Na noite de Natal, como sempre, após fazermos a oração de agradecimento, que minha mãe costumava fazer, fomos comer e tomar refresco (aquele xarope que se misturava com água) e o pai e a mãe com os mais velhos, vinho. Em seguida fomos abrir os pacotes de presentes que cada um tinha ganhado. Lembro que ganhei um avião de madeira, que meu padrinho havia enviado de Porto Alegre, aquilo me deixou radiante, pois tinha certeza que ninguém ganharia igual.

Na manhã seguinte, sai para a rua, para brincar com meu aviãozinho de madeira, e vi debaixo do cinamomo em frente de casa, um Potrilho Rosilho Negro encilhado. Pensei que era de algum freguês do pai, mas depois lembrei que não podia, pois o pai não abria a barbearia no Natal.

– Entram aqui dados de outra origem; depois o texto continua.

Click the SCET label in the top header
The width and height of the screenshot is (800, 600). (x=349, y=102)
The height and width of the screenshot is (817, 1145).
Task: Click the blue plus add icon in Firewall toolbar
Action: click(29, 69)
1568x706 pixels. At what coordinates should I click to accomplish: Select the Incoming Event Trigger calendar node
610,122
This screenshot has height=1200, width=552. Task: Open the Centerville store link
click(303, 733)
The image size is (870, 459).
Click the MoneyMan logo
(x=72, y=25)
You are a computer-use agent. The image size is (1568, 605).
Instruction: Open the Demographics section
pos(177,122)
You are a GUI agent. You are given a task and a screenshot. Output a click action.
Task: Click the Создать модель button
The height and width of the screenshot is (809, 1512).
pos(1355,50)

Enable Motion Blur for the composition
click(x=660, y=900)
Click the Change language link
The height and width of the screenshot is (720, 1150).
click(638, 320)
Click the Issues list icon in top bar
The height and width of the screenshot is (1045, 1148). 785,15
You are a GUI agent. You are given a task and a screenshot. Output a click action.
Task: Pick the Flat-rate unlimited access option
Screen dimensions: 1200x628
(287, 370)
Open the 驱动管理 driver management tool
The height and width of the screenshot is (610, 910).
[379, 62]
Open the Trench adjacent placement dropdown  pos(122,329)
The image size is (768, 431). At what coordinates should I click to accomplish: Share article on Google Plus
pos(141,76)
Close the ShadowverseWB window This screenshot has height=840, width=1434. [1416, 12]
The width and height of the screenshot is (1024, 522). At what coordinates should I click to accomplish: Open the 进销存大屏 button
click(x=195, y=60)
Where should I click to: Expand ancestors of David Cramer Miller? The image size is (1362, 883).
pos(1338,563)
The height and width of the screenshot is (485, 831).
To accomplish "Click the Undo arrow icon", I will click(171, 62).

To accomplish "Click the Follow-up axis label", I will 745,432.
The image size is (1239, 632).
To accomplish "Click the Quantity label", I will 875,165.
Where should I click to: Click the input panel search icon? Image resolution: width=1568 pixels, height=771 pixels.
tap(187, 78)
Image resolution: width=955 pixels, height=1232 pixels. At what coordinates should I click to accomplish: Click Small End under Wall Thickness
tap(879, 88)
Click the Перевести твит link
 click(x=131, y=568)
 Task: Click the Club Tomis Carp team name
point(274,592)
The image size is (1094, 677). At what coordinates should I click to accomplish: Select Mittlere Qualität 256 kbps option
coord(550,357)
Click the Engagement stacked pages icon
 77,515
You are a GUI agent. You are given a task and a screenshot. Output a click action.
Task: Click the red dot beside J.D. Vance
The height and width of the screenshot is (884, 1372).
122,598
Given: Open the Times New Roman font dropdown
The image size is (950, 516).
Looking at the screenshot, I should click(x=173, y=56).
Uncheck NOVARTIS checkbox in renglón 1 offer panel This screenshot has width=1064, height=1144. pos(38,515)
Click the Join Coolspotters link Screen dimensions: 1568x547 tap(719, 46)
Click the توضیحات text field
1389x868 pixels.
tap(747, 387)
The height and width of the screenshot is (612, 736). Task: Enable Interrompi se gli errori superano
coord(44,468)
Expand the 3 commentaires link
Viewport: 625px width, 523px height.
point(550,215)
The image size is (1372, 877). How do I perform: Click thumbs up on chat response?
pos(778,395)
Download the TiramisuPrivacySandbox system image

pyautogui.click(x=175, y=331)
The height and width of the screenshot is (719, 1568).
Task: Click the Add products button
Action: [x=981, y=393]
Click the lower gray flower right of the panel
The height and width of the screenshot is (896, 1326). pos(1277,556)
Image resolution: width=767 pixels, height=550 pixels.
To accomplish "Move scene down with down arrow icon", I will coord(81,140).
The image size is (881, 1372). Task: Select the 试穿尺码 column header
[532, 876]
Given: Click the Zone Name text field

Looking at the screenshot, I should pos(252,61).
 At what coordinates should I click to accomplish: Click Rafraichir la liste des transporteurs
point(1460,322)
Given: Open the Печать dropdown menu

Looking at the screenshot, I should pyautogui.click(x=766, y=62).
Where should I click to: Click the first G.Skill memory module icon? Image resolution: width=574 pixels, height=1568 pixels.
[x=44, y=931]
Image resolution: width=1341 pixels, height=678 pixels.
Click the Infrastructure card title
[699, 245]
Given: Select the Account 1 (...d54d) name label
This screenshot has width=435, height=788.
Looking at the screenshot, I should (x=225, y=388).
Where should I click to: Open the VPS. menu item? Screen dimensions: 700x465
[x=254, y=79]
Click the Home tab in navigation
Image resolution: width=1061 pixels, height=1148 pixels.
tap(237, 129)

Daí a pouco, notei meu pai e seu Antenor, conversando na frente da casa, e o meu pai balançava a cabeça, como quem diz não. Imaginei que o seu Antenor queria que ele abrisse a barbearia, e sai dali e continuei brincando com o meu aviãozinho. Não demorou muito, o pai me chamou para junto deles, e pediu que chamasse meus amigos para perto.

Quando juntou a turma toda, o seu Antenor disse:

Olha Guri: o teu pai não queria aceitar este presente. Eu perguntei: Que presente o senhor queria dar pro pai?

Ele respondeu, não é pro teu pai, este velho rabugento, é para ti. E se ele não deixar tu aceitar este cavalo aqui, eu vou ter que dar uma “sumanta” de Rabo de Tatu nele”.

Meu pai disse, olha Antenor, se tu estás dando como recompensa, eu não aceito, mas se é para satisfazer tua vontade, (aí vi uma lágrima correr nos olhos de meu pai e outra nos do seu Antenor) eu aceito, pois o guri, estava trabalhando na telefônica para comprar um cavalo.

O seu Antenor então disse: Bom, agora ele não precisa mais entregar fonogramas a pé, pode entregar a cavalo.

E tem mais, gurizada, todo mundo pra confeitaria que hoje tem doce de graça para todo o piazedo; Imaginem a felicidade da turma!

Eu continuei a entregar meus fonogramas a cavalo, e juntar meu dinheiro que o pai colocava na caderneta da Caixa Econômica.

Este dinheiro me ajudou, mais tarde a comprar o Uniforme e os livros, quando passei a estudar no Ginásio, onde passei no Exame de Admissão com o 1º lugar da turma.

De tudo isto, ficou na minha memória que, a honestidade é obrigação, e que o trabalho com seriedade, não atrapalha o estudo de quem quer ser alguém na vida.

Aquele foi o Natal mais feliz que tive, tanto pelo presente, como pelos conselhos de meu pai, que até hoje trago comigo. E pelas palavras de minha mãe que me dizia. “Estuda, porque o saber não ocupa lugar, e ninguém te pode arrancar. Graças a eles, consegui nortear minha vida dentro da honestidade e trabalho.